News outlets are now calling Georgia’s Senate race for Republican incumbent Johnny Isakson, who will be elected to his third term as Georgia’s Senior Senator. Isakson has defeated both Democrat Jim Barksdale and Libertarian Allen Buckley. There was a time earlier in the campaign where the result was not so clear-cut, and Georgia may have had to conduct a statewide runoff election for Senator due to the majority vote requirement enshrined in their constitution for all public offices.
Polls conducted over the course of the election regularly showed Isakson with between 44% and 50% support, Jim Barksdale with as much as 42% support, and Buckley picking up the rest. In the last couple weeks, Isakson finally pulled away and managed to consolidate more than 50% support. But if he had not done so, Georgia election administrators would now be forced to start planning for a statewide runoff vote to be held on January 10 (a full week after the new Congress is sworn in) just for Senate. There’s also bound to be a few Local or State races that need runoffs: in the 14 general elections since 1988 (the last year in which election results are freely available), half have required at least one runoff race be held after Election Day, to say nothing of the many primary runoffs held each year. The runoff calendar is complicated, though, and State and Local runoffs will be held on December 6, separate from the Federal runoff.

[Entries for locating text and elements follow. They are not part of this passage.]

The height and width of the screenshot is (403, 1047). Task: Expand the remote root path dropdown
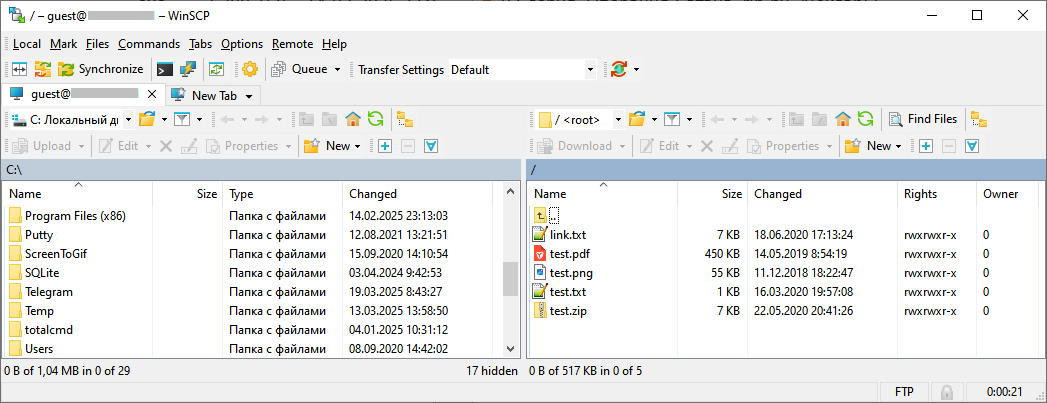(x=618, y=119)
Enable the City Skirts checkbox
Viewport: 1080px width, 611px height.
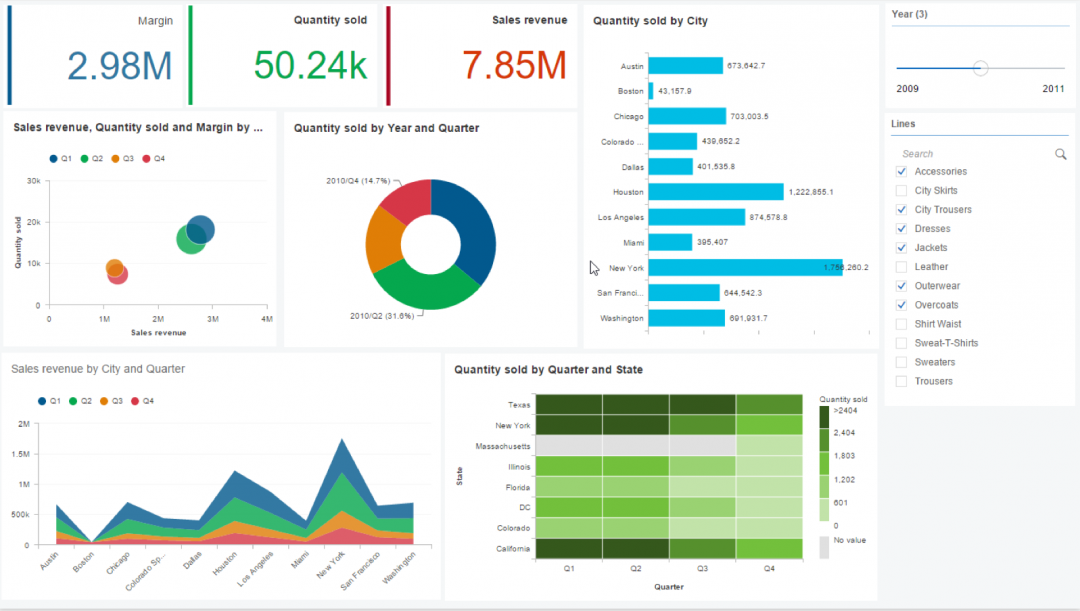click(x=901, y=190)
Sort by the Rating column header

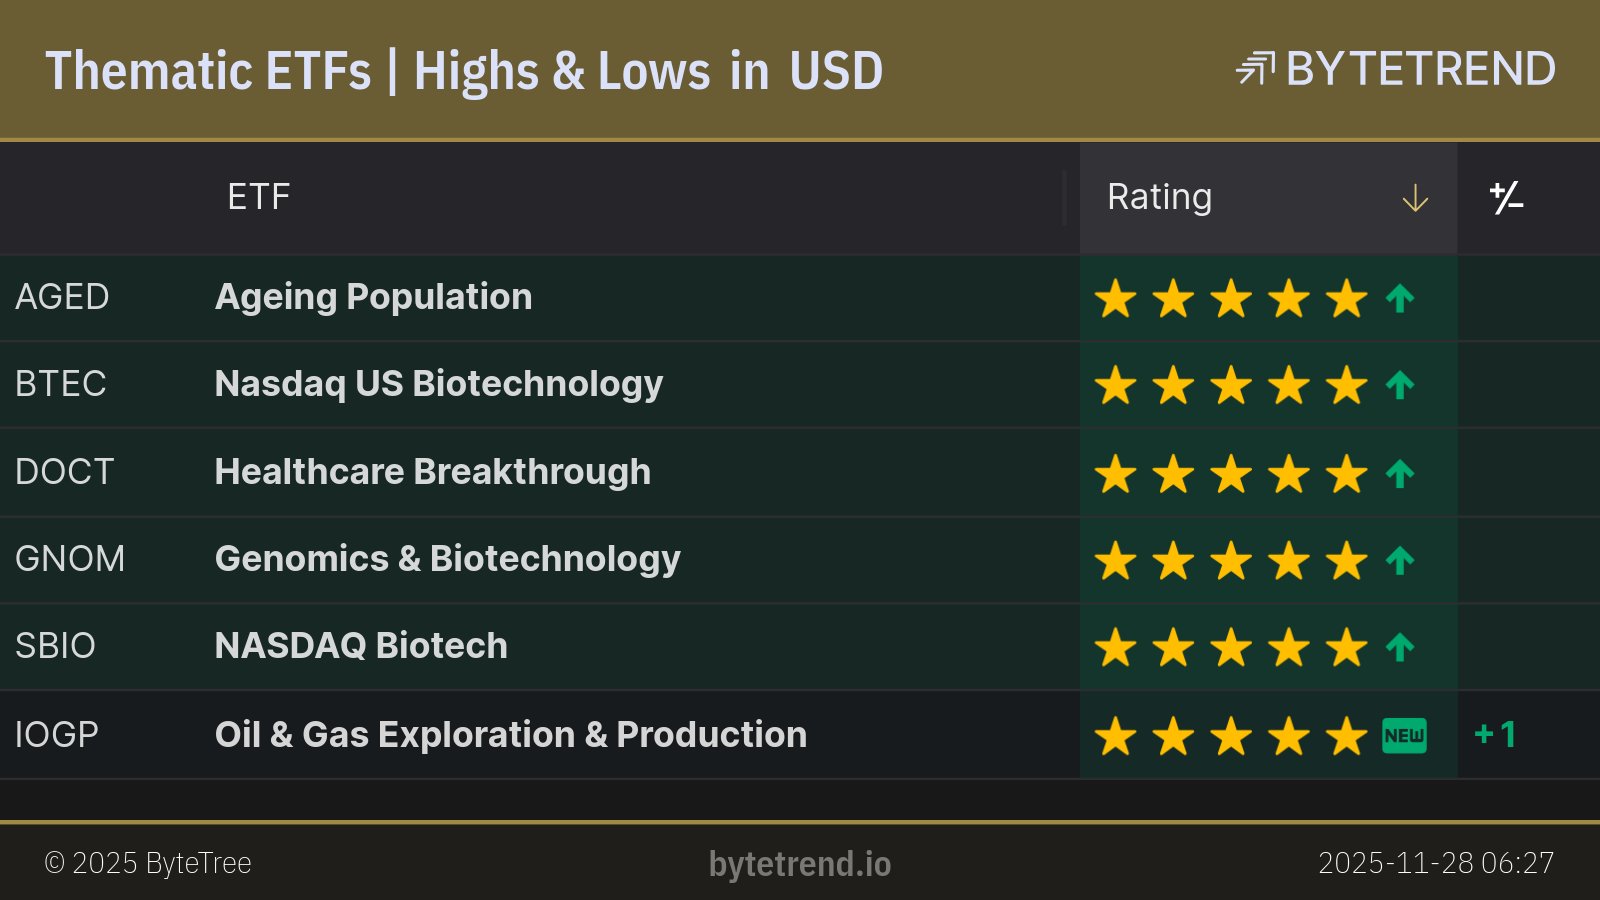tap(1159, 197)
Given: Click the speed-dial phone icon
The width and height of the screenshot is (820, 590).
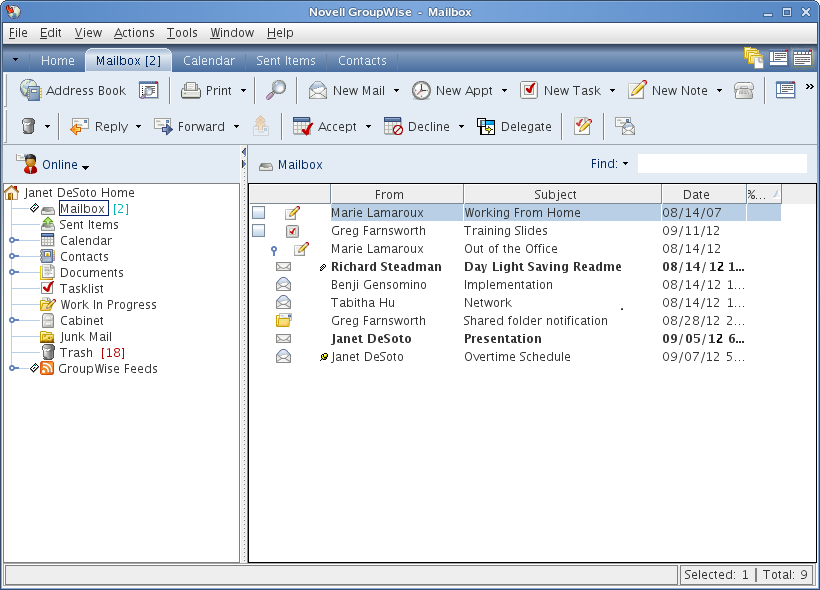Looking at the screenshot, I should pyautogui.click(x=744, y=90).
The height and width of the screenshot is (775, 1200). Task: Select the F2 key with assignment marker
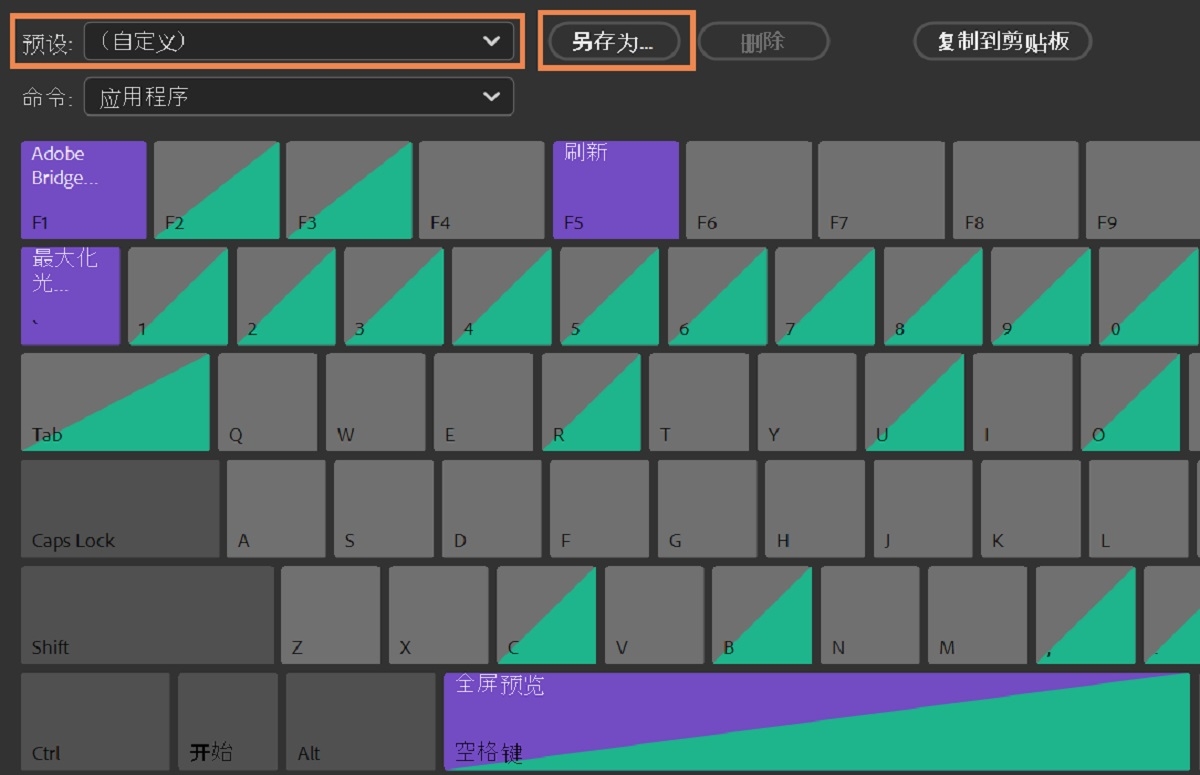pyautogui.click(x=216, y=190)
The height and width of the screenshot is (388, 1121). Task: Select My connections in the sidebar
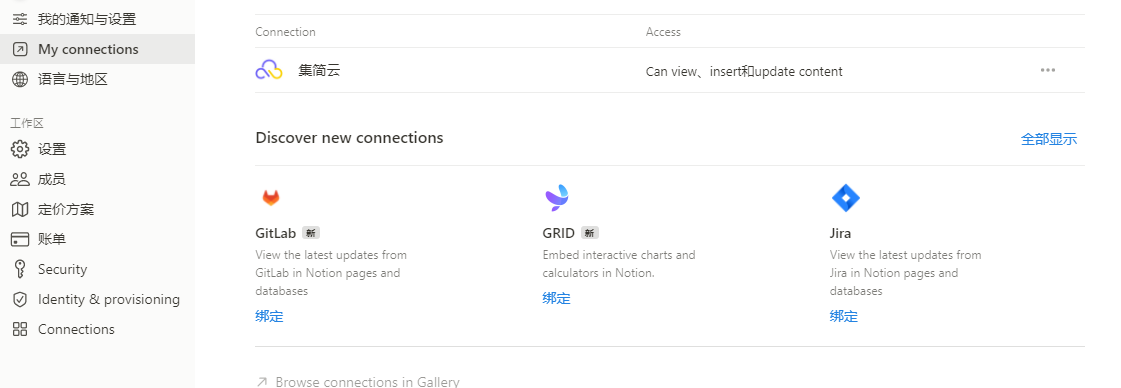pos(97,49)
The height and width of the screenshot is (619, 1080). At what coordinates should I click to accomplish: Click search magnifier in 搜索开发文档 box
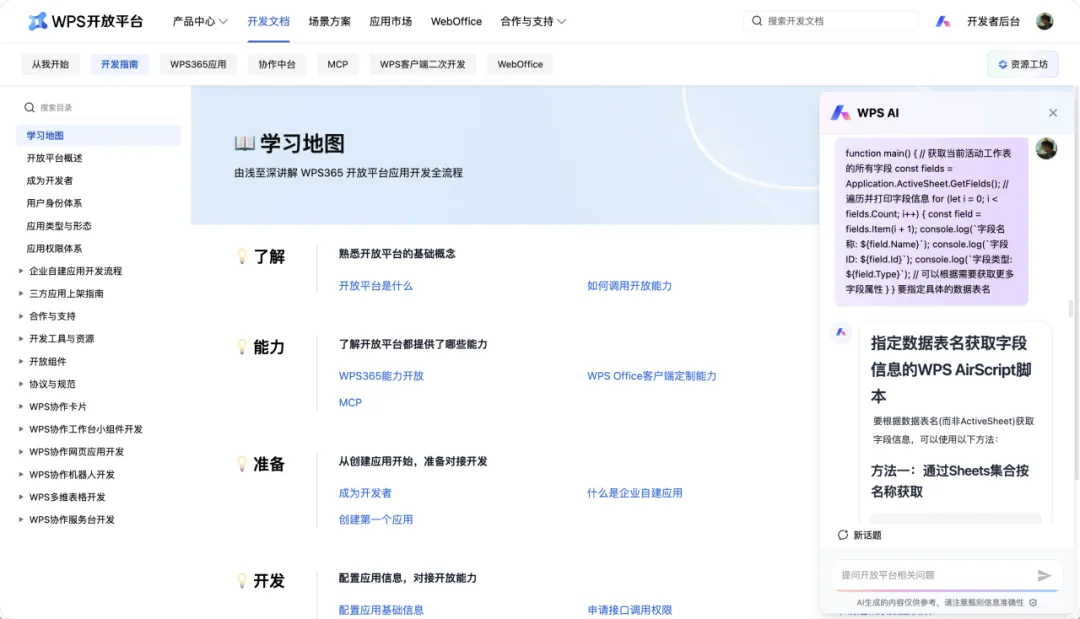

The intent behind majority vote requirements is, at heart, good: they uphold majority rule.
Unfortunately, the runoffs frequently used to meet that majority requirement come at a cost: low turnout, high prices, and a less representative democracy. Georgia has had two Senate runoffs in the last 30 years, in 1992 and 2008. Both saw turnout drop more than 50% from the General Election, to just over 30% turnout statewide. Georgia’s majority requirement also applies to primaries, which means Georgia has held 24 federal primary runoffs since 1994. Primaries already have low turnout; primary runoffs in Georgia have turnout decline, on average, another 30.5%. Only 8% of registered voters participated in the last statewide federal primary runoffs in Georgia, during the 2014 Senate Campaign.
The stakes in these federal runoffs are high. Since only one in five Georgians live in a legislative district that will be contested by both major parties in the general election, the small group of voters that show up to primary runoffs will in many cases end up deciding who represents their district well before November. It goes without saying that general election runoffs are just as, if not more, important: they’re the ultimate deciding factor in who will represent Georgia in Congress. To pour salt on the wound, taxpayers are on the hook for the hundreds of thousands of dollars it costs to hold these runoff elections, in which most of them don’t participate.
These big declines in participation, along with the expensive nature of runoffs, are problematic. This is where ranked choice voting comes in.
Also known as “instant runoff voting” because it efficiently replaces runoffs, ranked choice voting is a simple change to the way we vote that would make elections more functional and less expensive. It allows voters to rank as many candidates as they want in order of choice on Election Day. All first choices are counted, and if a candidate has a majority, then they win like any other election. But if nobody has a majority, the candidate with the fewest votes is eliminated, and those voters have their ballot instantly count for their next choice. This process continues until a candidate receives a majority, and is declared the winner.
Ranked choice voting achieves the goals of a runoff election without the low-turnout and high costs associated with holding a runoff. That’s why cities across the country in California, Colorado, Maine, Maryland, and Minnesota use it as an alternative to runoffs. In addition, cities in Florida, Michigan, New Mexico and Tennessee are waiting to implement it after securing voter approval.
Other southern states, including Alabama, Arkansas, Louisiana, Mississippi, and South Carolina, have adopted ranked ballots for military and overseas voters in primary elections, so that sending and receiving a second ballot overseas for runoff elections isn’t necessary. Voters in these states return two ballots before the primary. On the first ballot, they select one candidate to receive their vote in the primary. On the second ballot, they rank candidates in order of preference so that if the primary election requires a runoff, their runoff ballot counts for whichever remaining candidate is ranked highest. Georgia could at the very least join these states in sending ranked ballots overseas and shorten the long 63 day gap between the primary and runoff, which research indicates dampens turnout even more.
Luckily, Georgia avoided the extra costs of running an extra federal runoff this year. But as the state’s demographics shift over the next couple of election cycles, non-majority results are likely to crop up in more and more Senate, House, and state races, leading to more expensive, low turnout runoffs. Georgia should consider adopting ranked choice voting sooner rather than later to avoid these costly, low-turnout runoffs. There would be initial costs associated with introducing ranked choice voting, but it would quickly pay for itself. No doubt, Georgia taxpayers can likely think of better ways to spend the money the state would save, while avoiding the low turnout that will almost certainly plague runoffs across the state.